━━ Excerpted passage ━━

A Filipino film star's death opened the story and set it for many memories of the past for Lucy's mother and her Aunty Fely who were the film star's fans. That was Nora Aunor (21 May 1953 to 16 April 2025).
I knew that my mother was not crying for some man in her past, but I also knew that she had secret griefs, and that it must have been a pleasure to be able to weep openly for Nora—the onscreen as well as the dead figure—while being the star of her own private soap opera. As for me, I wept for all the times my classmates had called me ugly—which had been all the more painful because I had a mother who was considered the “Sophia Loren of the Orient.” I wept for all the times my mother hadn’t shown up when she was supposed to, and for Aunt Fely’s spinsterhood (but, oddly, not for my own). But, mostly, I wept for Nora’s death—which was also the death of part of my childhood. As for Aunt Fely’s tears—I could not even begin to guess for what or for whom they were being shed.
The Balenciaga in this story, refers to a black dress worn by Lucy's mother when they went to watch a memorial film made by Nora Aunor. The dress was the mother's 'opera outfit' where she wore it to wow occasions, and to solemn funerals. Till she could no longer fit into it. Lucy then inherited this dress.

━━━

What is required
Output the complete passage on the story of Nora Aunor's death and the Balenciaga dress, verbatim.

━━ Entries supplied ━━

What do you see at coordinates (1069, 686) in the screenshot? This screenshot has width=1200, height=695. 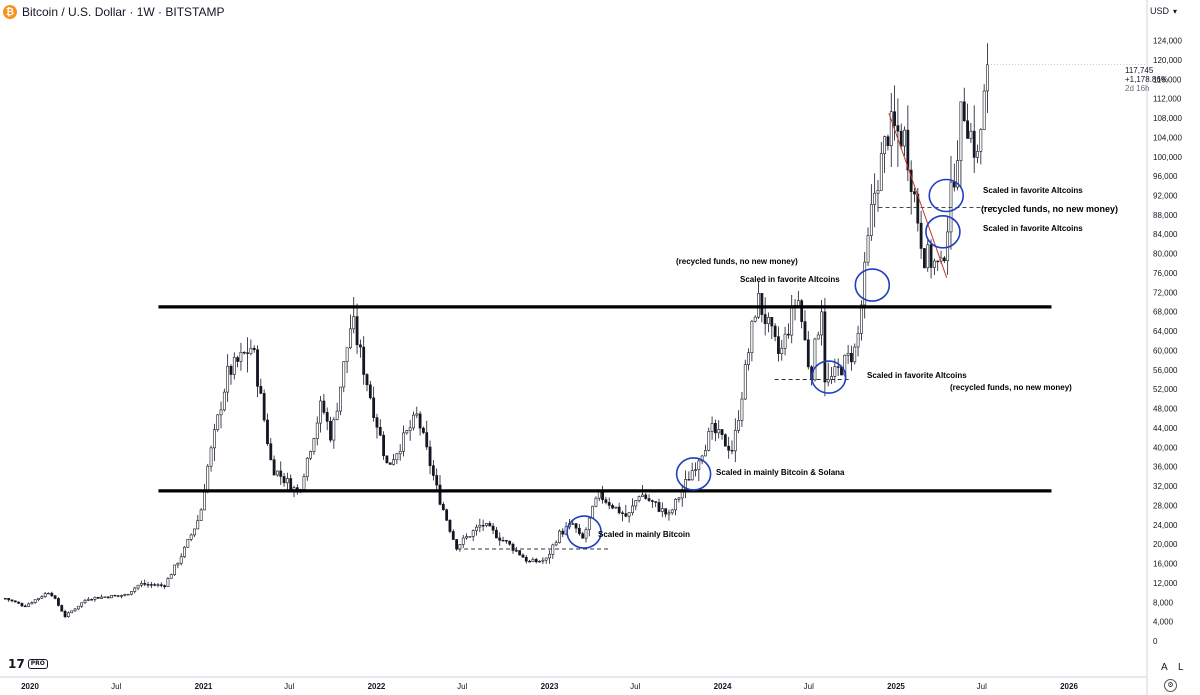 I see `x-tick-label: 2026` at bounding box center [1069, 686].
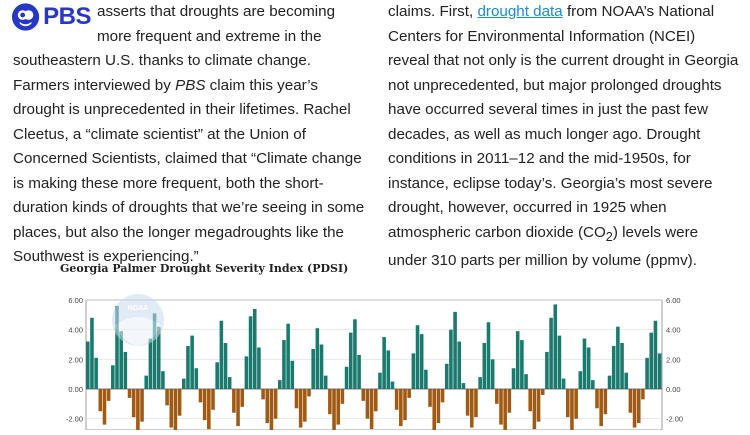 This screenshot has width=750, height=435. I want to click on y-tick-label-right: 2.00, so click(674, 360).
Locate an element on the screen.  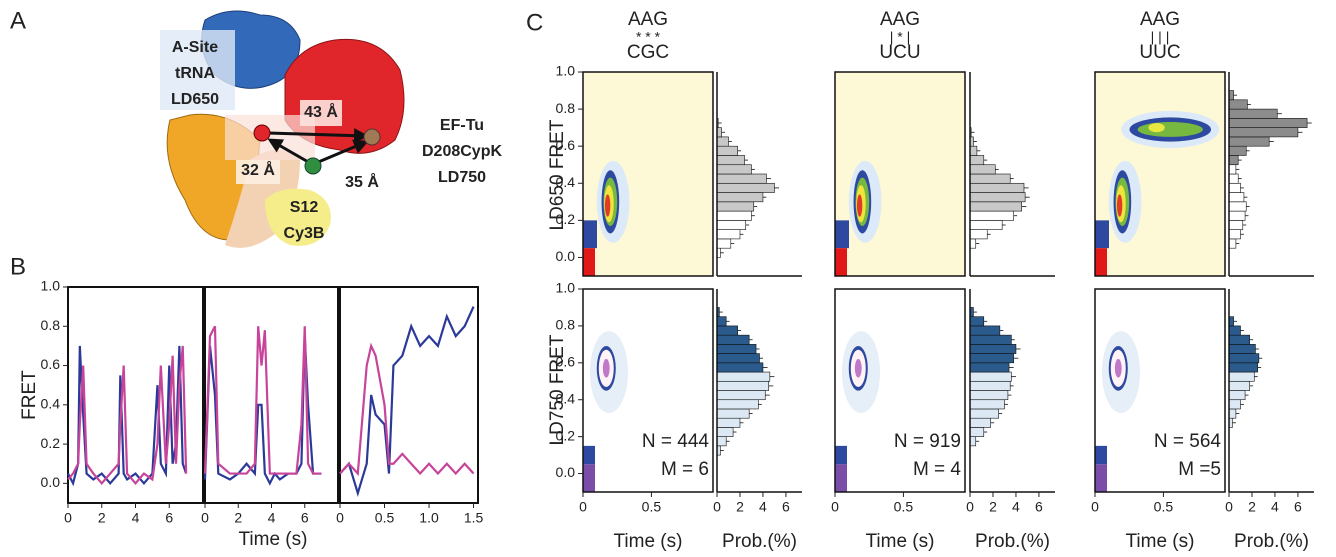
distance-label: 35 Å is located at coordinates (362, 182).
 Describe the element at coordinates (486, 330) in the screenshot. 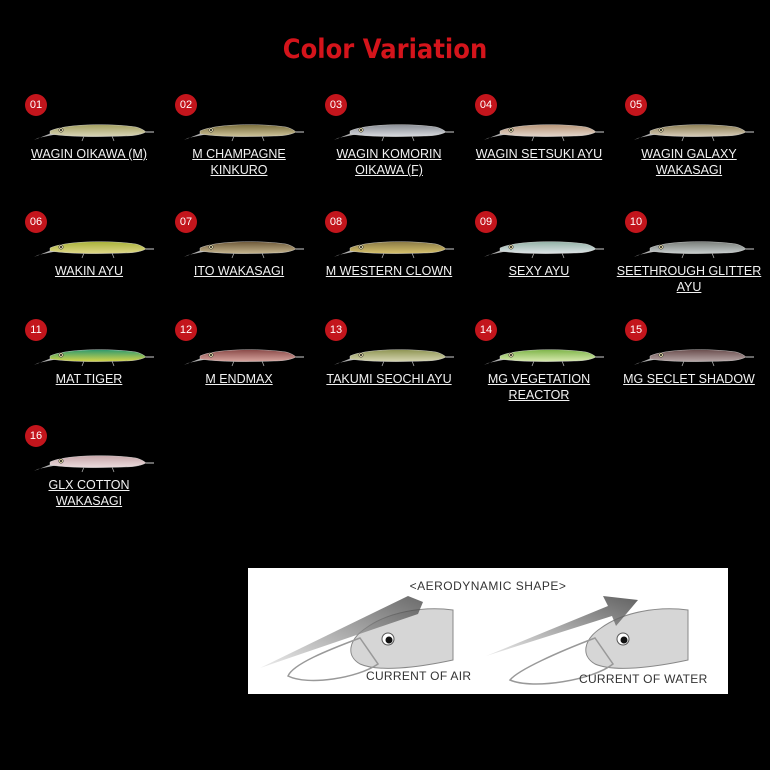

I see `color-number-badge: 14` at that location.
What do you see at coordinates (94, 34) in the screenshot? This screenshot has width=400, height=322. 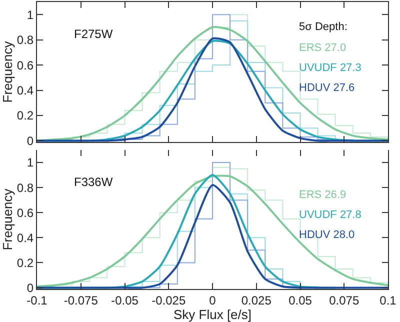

━━━

Solution to the exercise
A Filipino film star's death opened the story and set it for many memories of the past for Lucy's mother and her Aunty Fely who were the film star's fans. That was Nora Aunor (21 May 1953 to 16 April 2025).
I knew that my mother was not crying for some man in her past, but I also knew that she had secret griefs, and that it must have been a pleasure to be able to weep openly for Nora—the onscreen as well as the dead figure—while being the star of her own private soap opera. As for me, I wept for all the times my classmates had called me ugly—which had been all the more painful because I had a mother who was considered the “Sophia Loren of the Orient.” I wept for all the times my mother hadn’t shown up when she was supposed to, and for Aunt Fely’s spinsterhood (but, oddly, not for my own). But, mostly, I wept for Nora’s death—which was also the death of part of my childhood. As for Aunt Fely’s tears—I could not even begin to guess for what or for whom they were being shed.
The Balenciaga in this story, refers to a black dress worn by Lucy's mother when they went to watch a memorial film made by Nora Aunor. The dress was the mother's 'opera outfit' where she wore it to wow occasions, and to solemn funerals. Till she could no longer fit into it. Lucy then inherited this dress.